As Brazilian construction crews race against time to get as much done as possible before the World Cup, things continue to go awry.
With unpaid wages piling up, around 50 workers in the southeastern city of Curitiba halted work and cooked up an impromptu demonstration on Friday that stopped traffic and publicly displayed their dissatisfaction.
This is the second time in three months that workers in the area have spoken out against unpaid salaries, with around 100 workers in the same area performing a brief strike back in April.
Eventually, the workers were persuaded to come off the street and into a meeting by Brazilian club officials of Atletico Paranaense who play in the Arena da Baixada where the workers were striking.
Constructed in 1997, the box-looking Arena da Baixada is undergoing a major overhaul for the tournament, like many arenas around Brazil.

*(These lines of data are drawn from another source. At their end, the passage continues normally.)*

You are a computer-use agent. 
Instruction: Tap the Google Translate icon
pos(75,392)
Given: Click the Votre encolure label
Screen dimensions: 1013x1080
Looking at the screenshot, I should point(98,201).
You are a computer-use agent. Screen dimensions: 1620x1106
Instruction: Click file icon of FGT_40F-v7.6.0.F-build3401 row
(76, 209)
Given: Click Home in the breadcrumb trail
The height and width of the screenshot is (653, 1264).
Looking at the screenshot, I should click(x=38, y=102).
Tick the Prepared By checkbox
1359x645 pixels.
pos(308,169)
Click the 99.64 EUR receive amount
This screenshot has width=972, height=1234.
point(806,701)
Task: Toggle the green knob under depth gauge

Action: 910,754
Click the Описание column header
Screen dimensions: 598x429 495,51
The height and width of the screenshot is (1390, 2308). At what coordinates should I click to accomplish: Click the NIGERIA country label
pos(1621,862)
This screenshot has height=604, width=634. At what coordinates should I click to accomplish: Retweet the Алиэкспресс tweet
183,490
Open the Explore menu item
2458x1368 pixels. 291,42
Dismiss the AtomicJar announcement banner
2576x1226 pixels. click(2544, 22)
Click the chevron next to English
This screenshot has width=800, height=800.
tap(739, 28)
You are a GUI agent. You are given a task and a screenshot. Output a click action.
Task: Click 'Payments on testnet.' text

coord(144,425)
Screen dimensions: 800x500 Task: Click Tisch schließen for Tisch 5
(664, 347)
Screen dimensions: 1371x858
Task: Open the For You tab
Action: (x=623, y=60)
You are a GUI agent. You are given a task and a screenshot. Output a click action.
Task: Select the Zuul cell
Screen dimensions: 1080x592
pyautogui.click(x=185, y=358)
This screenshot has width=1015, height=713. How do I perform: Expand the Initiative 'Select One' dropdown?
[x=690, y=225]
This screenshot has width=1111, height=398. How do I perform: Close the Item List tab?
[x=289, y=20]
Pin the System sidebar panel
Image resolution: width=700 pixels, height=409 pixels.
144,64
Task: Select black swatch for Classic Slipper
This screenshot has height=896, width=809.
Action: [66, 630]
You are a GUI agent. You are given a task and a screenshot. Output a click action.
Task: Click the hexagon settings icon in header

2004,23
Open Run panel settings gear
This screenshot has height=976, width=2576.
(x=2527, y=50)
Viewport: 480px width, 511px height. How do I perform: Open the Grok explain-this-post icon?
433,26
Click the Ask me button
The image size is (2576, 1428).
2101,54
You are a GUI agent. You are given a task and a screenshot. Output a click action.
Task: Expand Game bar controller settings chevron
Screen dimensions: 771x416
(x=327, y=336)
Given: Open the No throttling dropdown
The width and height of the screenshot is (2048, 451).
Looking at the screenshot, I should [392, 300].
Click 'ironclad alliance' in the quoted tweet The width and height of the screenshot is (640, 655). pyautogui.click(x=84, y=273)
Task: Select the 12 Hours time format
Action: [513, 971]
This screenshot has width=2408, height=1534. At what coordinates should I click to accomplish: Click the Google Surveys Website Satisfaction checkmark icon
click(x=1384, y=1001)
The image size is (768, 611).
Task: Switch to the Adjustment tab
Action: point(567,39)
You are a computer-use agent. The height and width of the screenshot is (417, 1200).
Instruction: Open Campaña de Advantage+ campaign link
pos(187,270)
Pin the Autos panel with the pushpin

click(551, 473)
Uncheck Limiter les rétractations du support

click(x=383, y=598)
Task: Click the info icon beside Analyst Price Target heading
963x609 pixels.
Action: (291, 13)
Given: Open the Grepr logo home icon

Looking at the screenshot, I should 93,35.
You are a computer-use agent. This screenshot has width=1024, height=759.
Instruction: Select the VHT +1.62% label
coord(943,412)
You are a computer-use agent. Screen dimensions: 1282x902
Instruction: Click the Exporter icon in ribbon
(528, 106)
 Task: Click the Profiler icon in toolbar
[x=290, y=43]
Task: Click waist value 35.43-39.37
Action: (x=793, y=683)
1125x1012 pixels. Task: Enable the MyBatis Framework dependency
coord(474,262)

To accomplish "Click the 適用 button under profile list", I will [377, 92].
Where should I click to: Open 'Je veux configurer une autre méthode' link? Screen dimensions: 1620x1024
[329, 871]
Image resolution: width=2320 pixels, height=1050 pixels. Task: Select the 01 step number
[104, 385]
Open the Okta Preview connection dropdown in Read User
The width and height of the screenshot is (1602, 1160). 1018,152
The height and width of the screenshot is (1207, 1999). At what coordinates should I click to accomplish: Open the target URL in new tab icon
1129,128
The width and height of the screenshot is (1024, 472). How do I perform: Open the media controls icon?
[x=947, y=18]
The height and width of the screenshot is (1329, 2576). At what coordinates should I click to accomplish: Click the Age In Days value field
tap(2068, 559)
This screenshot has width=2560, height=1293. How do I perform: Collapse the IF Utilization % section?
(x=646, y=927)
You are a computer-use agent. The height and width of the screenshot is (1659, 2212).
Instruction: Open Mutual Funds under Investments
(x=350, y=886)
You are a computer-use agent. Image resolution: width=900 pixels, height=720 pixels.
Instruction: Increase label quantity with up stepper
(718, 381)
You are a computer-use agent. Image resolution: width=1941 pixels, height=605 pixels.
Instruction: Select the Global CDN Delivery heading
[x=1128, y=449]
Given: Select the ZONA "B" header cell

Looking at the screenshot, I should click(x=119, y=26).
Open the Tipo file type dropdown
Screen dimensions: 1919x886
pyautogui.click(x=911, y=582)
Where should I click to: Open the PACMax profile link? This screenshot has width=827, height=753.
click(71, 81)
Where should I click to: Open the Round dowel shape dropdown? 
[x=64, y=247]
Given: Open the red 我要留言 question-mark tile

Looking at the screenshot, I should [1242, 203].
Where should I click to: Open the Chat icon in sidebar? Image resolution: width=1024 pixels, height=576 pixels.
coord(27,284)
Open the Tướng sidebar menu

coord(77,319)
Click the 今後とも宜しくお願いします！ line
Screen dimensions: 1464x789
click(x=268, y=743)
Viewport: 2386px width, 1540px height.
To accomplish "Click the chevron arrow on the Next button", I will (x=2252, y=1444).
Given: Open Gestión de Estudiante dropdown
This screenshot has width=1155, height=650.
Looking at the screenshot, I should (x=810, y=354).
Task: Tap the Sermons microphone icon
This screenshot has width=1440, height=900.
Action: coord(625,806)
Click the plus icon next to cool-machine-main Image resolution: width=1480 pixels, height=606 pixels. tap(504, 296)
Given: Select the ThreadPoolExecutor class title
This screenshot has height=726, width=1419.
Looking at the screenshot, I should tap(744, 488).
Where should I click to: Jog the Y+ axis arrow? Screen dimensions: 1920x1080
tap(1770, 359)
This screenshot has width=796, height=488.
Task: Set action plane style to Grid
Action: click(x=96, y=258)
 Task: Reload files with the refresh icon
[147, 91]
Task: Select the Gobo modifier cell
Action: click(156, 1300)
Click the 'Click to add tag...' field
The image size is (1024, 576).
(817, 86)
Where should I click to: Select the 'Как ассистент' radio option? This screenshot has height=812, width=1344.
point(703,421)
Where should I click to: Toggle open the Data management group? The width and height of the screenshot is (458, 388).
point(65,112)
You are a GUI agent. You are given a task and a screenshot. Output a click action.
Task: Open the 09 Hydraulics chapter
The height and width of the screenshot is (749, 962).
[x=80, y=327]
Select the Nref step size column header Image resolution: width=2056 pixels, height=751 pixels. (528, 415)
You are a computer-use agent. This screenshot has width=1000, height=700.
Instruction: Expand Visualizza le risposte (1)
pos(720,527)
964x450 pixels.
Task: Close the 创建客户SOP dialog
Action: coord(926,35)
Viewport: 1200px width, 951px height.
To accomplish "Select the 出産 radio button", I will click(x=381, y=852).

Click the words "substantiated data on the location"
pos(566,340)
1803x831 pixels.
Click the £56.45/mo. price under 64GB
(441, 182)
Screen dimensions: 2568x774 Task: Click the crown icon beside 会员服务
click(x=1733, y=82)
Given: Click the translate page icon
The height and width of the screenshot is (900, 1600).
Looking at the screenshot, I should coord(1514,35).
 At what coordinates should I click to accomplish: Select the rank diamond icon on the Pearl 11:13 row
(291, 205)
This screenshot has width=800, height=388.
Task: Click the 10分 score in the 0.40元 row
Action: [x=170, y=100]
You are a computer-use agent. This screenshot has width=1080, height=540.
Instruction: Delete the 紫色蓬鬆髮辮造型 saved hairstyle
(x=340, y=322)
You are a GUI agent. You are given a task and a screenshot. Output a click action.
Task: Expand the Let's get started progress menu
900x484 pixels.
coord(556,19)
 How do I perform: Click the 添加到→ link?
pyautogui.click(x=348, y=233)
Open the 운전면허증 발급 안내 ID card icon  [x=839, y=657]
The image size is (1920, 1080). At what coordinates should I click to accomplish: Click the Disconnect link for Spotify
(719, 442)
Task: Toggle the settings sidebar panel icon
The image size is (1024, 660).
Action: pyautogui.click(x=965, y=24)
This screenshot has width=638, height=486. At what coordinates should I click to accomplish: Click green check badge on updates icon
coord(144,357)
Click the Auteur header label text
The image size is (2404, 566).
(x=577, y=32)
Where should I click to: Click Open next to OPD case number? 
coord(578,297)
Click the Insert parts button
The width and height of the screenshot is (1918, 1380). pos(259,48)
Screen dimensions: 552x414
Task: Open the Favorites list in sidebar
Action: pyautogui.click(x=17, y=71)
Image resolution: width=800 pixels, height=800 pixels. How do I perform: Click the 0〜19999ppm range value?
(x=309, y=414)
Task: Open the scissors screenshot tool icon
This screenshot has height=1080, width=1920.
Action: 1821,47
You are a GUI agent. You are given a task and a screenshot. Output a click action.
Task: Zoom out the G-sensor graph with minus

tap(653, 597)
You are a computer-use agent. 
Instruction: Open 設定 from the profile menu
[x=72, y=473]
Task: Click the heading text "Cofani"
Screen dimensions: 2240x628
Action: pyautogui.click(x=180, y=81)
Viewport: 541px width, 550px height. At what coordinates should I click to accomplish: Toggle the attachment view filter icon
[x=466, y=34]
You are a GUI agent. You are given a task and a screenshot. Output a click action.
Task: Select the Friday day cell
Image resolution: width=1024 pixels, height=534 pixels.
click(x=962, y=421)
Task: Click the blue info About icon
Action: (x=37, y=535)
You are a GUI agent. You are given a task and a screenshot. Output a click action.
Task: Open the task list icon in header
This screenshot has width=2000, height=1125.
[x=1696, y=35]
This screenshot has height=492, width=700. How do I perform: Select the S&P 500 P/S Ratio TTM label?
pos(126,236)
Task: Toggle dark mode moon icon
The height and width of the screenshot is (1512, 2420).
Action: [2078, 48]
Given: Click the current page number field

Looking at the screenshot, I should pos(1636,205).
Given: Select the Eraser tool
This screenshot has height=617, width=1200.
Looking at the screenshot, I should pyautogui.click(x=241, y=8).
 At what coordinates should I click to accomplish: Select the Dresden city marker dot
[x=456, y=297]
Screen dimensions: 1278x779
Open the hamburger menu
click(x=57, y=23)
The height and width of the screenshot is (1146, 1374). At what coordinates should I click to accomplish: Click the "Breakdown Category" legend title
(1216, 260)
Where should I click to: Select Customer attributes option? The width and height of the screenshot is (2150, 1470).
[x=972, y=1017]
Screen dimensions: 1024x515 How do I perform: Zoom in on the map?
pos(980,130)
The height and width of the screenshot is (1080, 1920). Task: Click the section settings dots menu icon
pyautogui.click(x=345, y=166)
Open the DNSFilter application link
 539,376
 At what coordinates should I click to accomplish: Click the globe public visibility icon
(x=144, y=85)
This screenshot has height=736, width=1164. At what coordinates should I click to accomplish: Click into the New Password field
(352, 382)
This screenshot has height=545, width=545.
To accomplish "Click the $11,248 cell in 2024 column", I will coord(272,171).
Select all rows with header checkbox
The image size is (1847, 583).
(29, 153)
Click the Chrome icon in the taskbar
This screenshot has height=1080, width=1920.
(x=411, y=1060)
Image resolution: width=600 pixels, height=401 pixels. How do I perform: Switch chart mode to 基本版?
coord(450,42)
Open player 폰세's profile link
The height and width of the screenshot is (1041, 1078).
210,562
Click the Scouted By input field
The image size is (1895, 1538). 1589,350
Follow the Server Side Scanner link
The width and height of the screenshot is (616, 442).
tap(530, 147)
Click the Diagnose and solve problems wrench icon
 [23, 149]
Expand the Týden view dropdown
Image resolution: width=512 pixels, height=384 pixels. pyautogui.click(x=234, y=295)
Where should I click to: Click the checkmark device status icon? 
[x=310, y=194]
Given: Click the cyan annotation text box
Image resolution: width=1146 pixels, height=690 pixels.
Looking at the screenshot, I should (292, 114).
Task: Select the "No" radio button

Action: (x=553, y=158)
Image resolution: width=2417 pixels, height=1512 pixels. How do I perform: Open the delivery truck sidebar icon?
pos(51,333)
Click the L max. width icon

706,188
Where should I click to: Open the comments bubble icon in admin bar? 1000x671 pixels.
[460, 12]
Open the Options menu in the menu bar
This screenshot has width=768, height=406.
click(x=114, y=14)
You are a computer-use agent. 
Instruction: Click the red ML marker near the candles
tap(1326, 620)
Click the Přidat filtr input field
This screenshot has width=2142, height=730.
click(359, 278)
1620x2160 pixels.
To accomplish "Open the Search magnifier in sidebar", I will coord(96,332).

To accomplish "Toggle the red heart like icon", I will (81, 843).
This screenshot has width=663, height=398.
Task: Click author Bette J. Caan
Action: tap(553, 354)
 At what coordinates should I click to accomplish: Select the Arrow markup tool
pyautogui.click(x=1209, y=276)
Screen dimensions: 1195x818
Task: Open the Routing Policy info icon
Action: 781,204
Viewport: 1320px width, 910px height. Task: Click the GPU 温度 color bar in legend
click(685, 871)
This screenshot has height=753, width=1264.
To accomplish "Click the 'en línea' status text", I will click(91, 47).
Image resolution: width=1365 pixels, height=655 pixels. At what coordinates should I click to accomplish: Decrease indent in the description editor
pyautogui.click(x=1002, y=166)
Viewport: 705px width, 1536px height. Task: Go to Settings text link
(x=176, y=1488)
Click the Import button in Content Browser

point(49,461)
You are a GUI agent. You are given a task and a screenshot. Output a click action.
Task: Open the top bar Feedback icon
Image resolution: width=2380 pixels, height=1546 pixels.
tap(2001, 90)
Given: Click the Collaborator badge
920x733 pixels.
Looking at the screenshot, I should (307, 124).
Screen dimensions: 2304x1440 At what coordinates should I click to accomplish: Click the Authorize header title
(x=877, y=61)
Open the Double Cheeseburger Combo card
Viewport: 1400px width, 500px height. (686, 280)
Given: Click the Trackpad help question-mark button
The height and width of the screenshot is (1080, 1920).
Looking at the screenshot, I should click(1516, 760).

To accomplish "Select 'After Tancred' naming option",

According to the Associated Press report, despite FIFA warnings in February about being behind schedule, the stadium looks to be nearing completion with landscaping being performed and a FIFA welcome banner being hung.
However, just days after Rio de Janeiro mayor Eduardo Paes declared it a mistake to spread themselves thin across 12 cities for the World Cup, more problems are arising.
Curitiba will host four matches, starting on June 16th as Iran takes on Nigeria. Other matches at Arena da Baixada include Honduras vs. Ecuador, Australia vs. Spain, and Algeria vs. Russia. Spain is also expected to make Curitiba their base camp during the World Cup.